Oskar Walther Gerhard Julius Freiherr (Note: ) von Watter (2 September 1861 – 23 August 1939) was a German Generalleutnant who served in World War I and led the suppression of the Ruhr Uprising.

==Early life==
Oskar Walther Gerhard Julius Freiherr von Watter was born on 2 September 1861 in Ludwigsburg, into an old Pomeranian noble family. His father Karl von Watter was an officer of the Württemberg Army, and his mother Emma (née Deyhle) was the daughter of a factory owner. Von Watter joined the Württemberg Army in 1879 with the rank of Leutnant and assigned to an artillery regiment in Ulm. He graduated from the Prussian Staff College in 1888

== World War I ==
In April 1913, von Watter took over the command of the 10th Brigade of Field Artillery, with the rank of generalmajor, which he kept until 3 March 1915. With that force, General von Watter took part in the early fighting of World War I in France. Subsequently, he took over the 54th Infantry Division, which he commanded until 5 March 1918. The division was initially also deployed in France, but it was later sent to fight on the eastern front by the River Narew, and from September 1915, he was again at the western front. On 23 December 1917, he was awarded the Pour le Mérite for military bravery. Until 11 November 1918, he was commander of the XXVI Reserve Corps. On 3 November 1918, a few days before the end of the war, he was awarded the oak leaves of the "Pour le Mérite" (signifying a second award).

== Post-war ==
In March 1920, von Watter was in command of Military District VII stationed at Münster during lead-up to the Ruhr uprising, an attempt by far left workers to set up a soviet-style council republic in Germany. After the government in Berlin had negotiated the Bielefeld Agreement to end the uprising, von Watter, without consulting Berlin, added conditions that could not be met. The workers responded with a general strike, and on 2 April, the government ordered units of the Reichswehr and Freikorps under the command of von Watter into the Ruhr area. There were mass arrests and shootings, including of wounded fighters. Fifty had been executed and an additional 205 condemned by drumhead courts before the government in Berlin forbade them on 3 April.
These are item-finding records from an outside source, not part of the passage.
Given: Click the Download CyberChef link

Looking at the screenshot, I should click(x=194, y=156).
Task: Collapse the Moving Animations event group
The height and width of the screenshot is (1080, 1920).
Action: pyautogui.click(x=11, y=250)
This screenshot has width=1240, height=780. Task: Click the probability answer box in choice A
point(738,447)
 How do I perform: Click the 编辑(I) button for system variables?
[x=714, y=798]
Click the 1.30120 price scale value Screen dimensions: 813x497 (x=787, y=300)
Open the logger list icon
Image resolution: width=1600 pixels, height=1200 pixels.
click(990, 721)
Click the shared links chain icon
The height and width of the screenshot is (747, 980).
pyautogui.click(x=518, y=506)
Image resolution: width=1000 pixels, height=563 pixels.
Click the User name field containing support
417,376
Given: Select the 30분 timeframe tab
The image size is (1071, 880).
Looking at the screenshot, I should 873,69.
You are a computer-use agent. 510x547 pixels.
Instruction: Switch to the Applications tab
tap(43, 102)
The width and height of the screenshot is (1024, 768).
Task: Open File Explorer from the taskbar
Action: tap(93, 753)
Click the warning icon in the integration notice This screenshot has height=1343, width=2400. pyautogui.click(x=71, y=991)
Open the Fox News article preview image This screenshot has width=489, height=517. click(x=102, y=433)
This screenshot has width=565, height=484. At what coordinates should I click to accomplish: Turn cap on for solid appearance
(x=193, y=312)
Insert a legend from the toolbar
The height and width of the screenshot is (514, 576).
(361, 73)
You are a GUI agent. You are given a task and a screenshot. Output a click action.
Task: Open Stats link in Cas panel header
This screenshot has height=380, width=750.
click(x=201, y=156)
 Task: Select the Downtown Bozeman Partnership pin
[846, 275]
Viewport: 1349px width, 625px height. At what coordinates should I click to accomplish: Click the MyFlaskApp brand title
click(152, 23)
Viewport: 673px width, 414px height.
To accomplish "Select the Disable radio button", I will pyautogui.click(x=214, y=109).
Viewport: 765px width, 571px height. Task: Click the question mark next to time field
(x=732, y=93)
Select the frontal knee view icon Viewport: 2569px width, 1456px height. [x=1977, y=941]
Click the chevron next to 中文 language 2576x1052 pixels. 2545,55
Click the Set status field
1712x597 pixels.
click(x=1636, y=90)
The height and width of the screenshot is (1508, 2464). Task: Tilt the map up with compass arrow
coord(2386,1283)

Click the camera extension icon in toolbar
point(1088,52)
Von Watter defended himself from other charges that his men had engaged in unlawful behaviour by citing a letter from the Ministry of the Reichswehr that stated, "You are given complete freedom to do what the situation demands". The uprising left over 1,000 workers and 600 Reichswehr and Freikorps soldiers dead.

On his initiative, to the south of Horst Castle, in Essen in 1934 a monument was erected in memory of the Freikorps soldiers who died in 1920 during the suppression of the Ruhr uprising.

Von Watter died on 23 August 1939 in Berlin and was buried in the Invalids' Cemetery.